Extract =
Mayor Frank Gambatese has embarked on a mission to saddle South Brunswick with a train station and an ambitious high-density development project. Mayor Gambatese can be forgiven for not understanding that a similarly unsuitable proposal was twice scuttled long before he moved to South Brunswick from West Paterson. What is unforgivable, however, is his demand that residents embrace his vision of the West Paterson-ization of South Brunswick.
By all accounts the township is prepared, along with Middlesex County, to spend millions on acquiring open space from a developer, Robert Stanton. This property, near a Superfund site, does not yet have an environmental Letter of Interpretation from the state DEP, so who can say definitively that the property is worth what the developer is asking?

Collected material =
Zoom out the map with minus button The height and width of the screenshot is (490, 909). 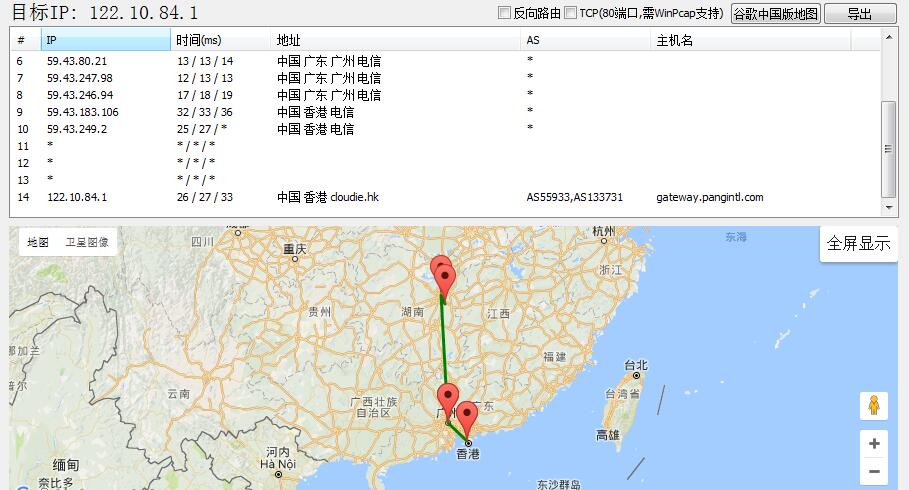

Your tasks =
(a) According to the South Brunswick piece, why can no one say definitively that the Stanton property is worth what the developer is asking?
(b) List every place name that appears in the South Brunswick piece.
(c) Write the next paragraph of the South Brunswick piece.
The data is not needed for the tasks.

Expected answers =
(a) The property lies near a Superfund site and does not yet have an environmental Letter of Interpretation from the state DEP.

(b) South Brunswick, West Paterson, Middlesex County

(c)
Mayor Gambatese’s discussions with Home Depot came under the guise of a modest Villager’s Hardware store as appropriate for South Brunswick Square. However, Home Depot’s Villager concept had already been unarguably dead for several years, as it was unprofitable for the company. Why the need to mislead the community and open the door to another big box store with its attendant traffic problems?
I’d like Mr. Kalet to start asking the tough questions required of local officials. Your over-taxed readers frustrated by clogged roadways and over-development will thank you. Besides, it’ll be good practice in advance of landing that Inside-the-Beltway job where he might be called upon to grill White House policy makers in person.